Later in the evening, when Silber's defeat was apparent to all, I faced an especially hostile partisan. Standing with a reporter's notebook in hand, I was speaking quietly with a Harvard Silber supporter, waiting for the defeated candidate to appear onstage and deliver his concession speech.

"Hey," called a voice from behind me. "You don't care what happens. You journalists just want a fucking story." The story he referred to, I responded, was actally taking place in the weld camp across the street.

"This is my life here," he howled, pointing to the still-vacant stage. "And you don't give a damn."

Finally, several security guards overheard his shouting, and, signalling to one another, closed in on us. Our "conversation" ended abruptly.
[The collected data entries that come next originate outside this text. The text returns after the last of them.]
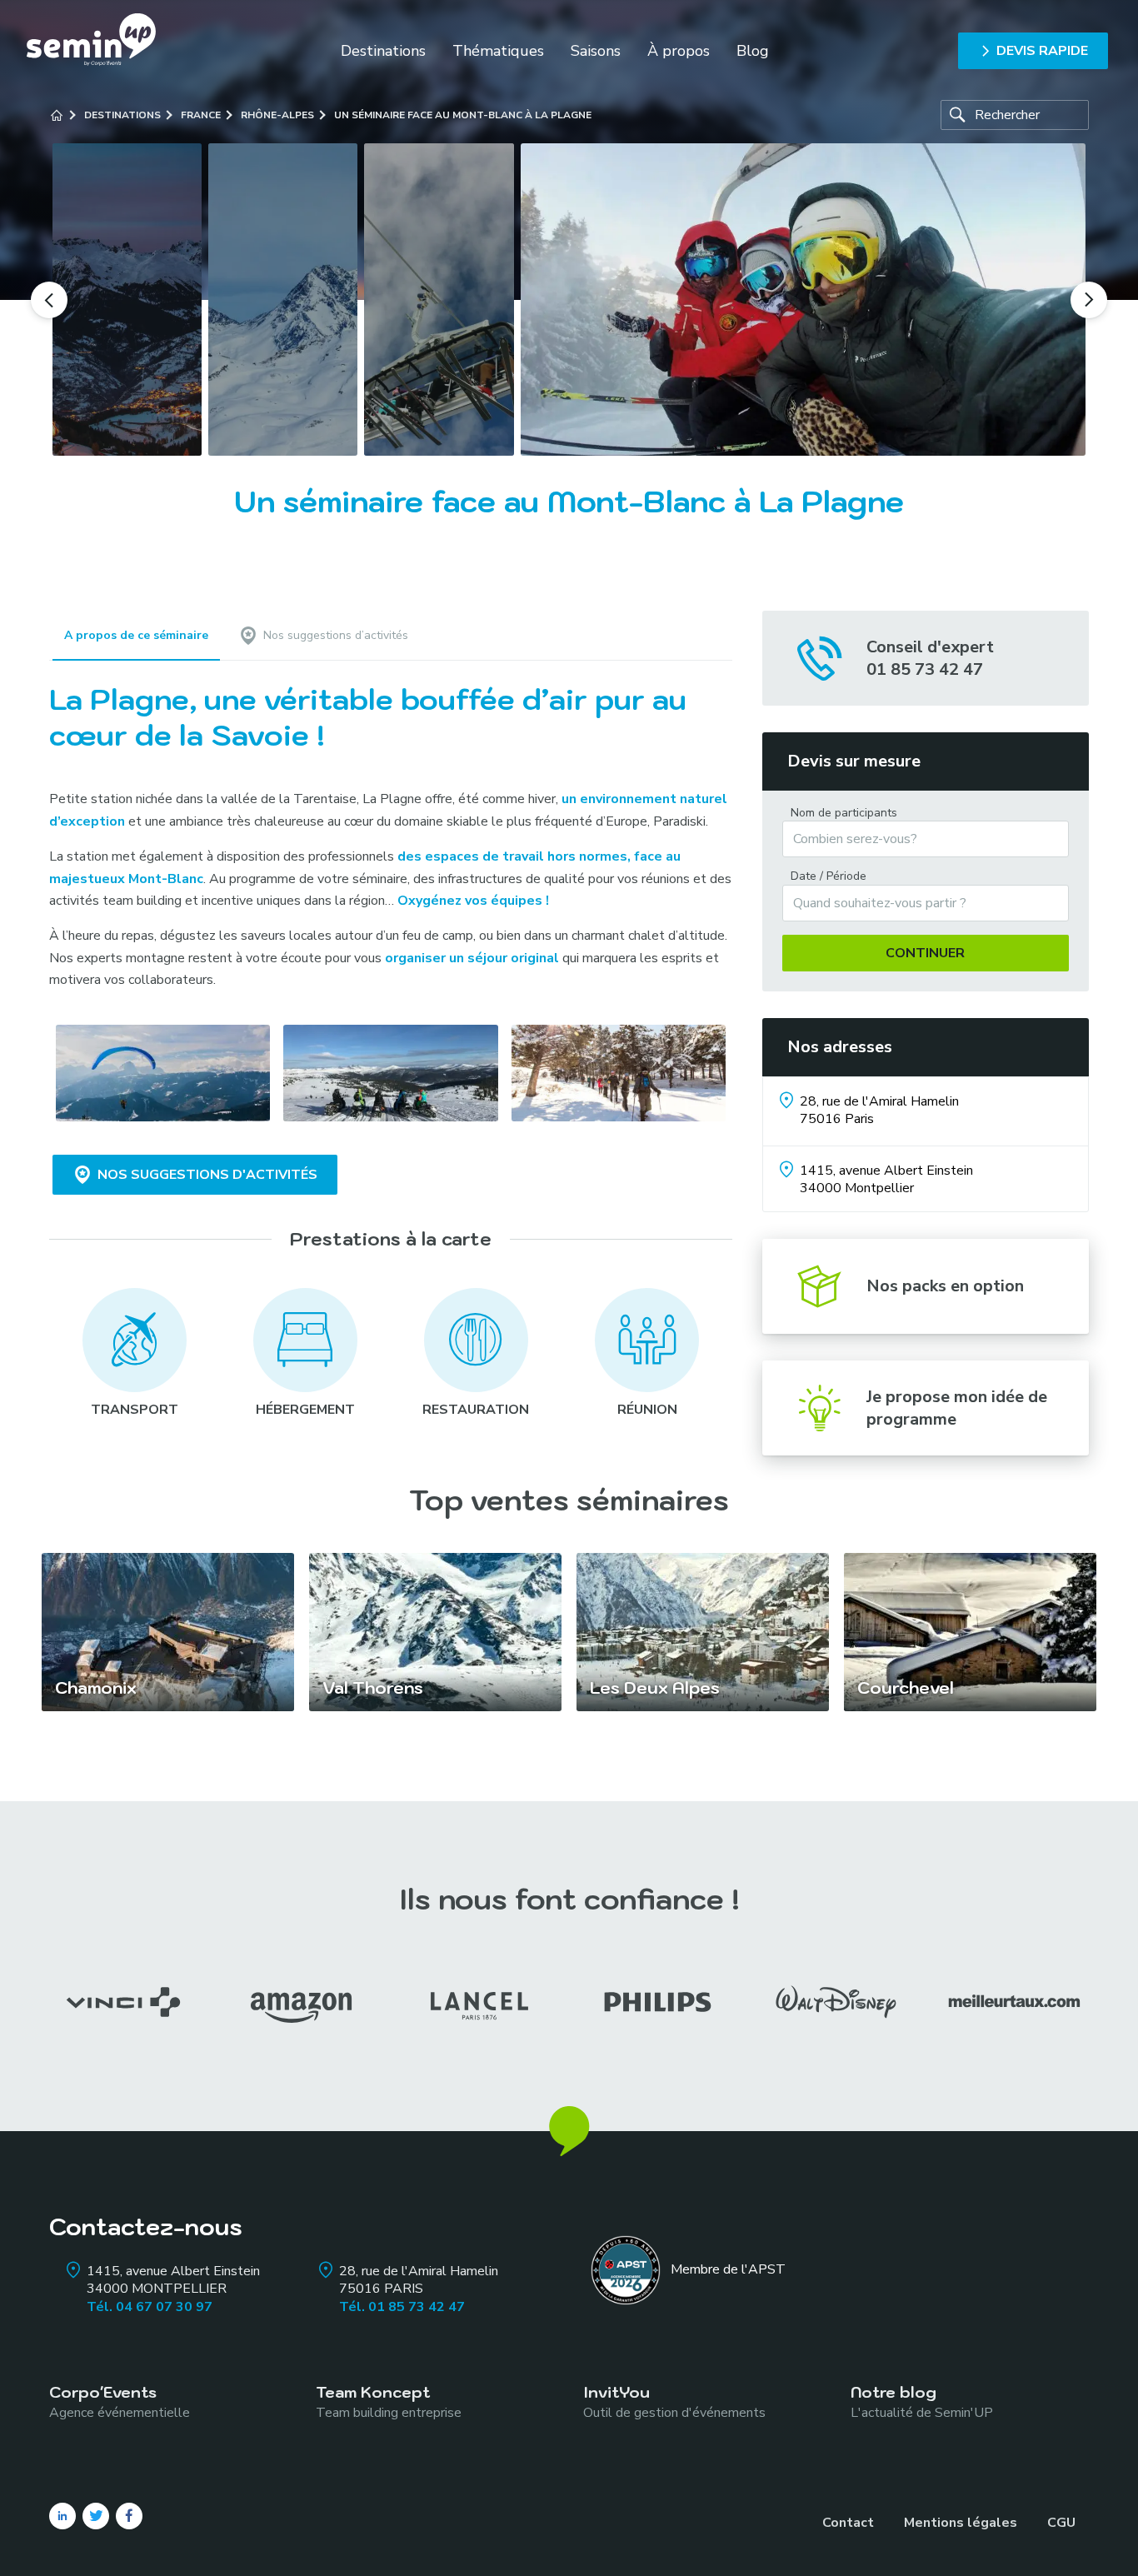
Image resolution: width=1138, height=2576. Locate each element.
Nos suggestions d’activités (335, 635)
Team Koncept (389, 2401)
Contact (848, 2523)
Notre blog (922, 2401)
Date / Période (828, 876)
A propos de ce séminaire (136, 635)
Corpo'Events (119, 2401)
SUCH incidents leave one with the troubling doubt: Was the anti-media fervor of silber followers based on a rational and well-considered critique of campaign coverage? Or was it, instead, an unthinking monkey-see-monkey-do mimicking of Silber's anti-press tirades?

The answer is a combination of both. Some clear-thinking Silberites were genuinely disappointed by what they perceived to be the media's lack of emphasis on the substantive issues; others like those at the election-night "party" (not drunk, by all indications) objected to the media with no rational grounds for doing so.
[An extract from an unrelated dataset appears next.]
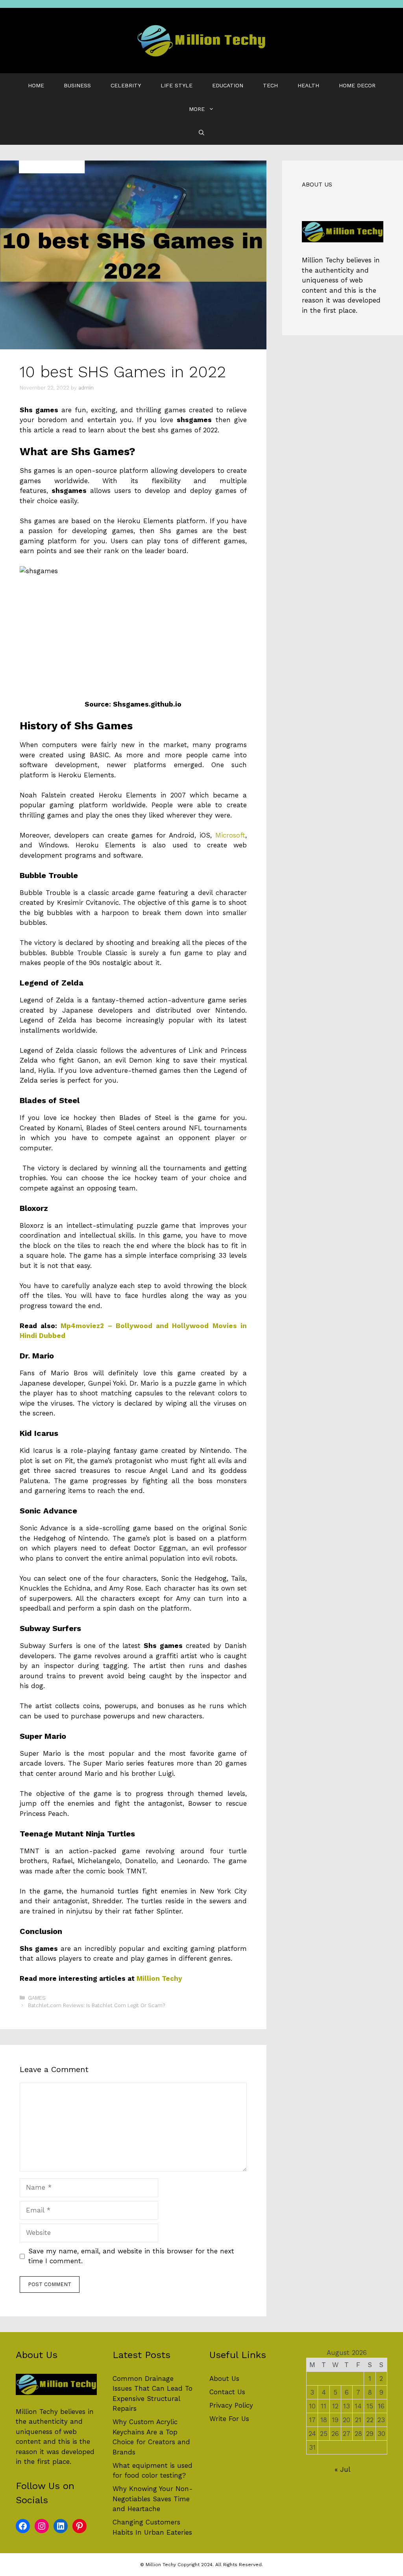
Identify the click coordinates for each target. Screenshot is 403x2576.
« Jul (342, 2469)
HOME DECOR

One zealot told me, with no supporting evidence whatsoever, that William F. Weld '66 would "ruin" the state. If so, then Silber would surely have done the same, since his positions were not fundamentally opposed to Weld's in any substantial manner. Both want to cut spending in the legislature (one by fiat, one by delicate trimming), both want to decrease regulation and increase incentives in education, both have proposed increasing the emphasis on hospice and home health care as opposed to nursing care. And so on.

With the latter group of supporters, Silber could be replaced by anyone and they would still be classic followers. If Silber were Bush, they would be liberal-bashers. If Silber were Kennedy, they would be the voice of a new generation. If Silber were Mao Ze-Dong, they would be the Red Guards.

The first group raises the more interesting questions. Surely they are correct in contending that the press focused on personalities rather than issues during the campaign. Headlines during the weeks leading to the election usually read something like: "Silber Offends Elderly in Televised Remark" or "Weld Ties Silber to Sen. Bulger" rather than "Experts Study Silber's Education Plan."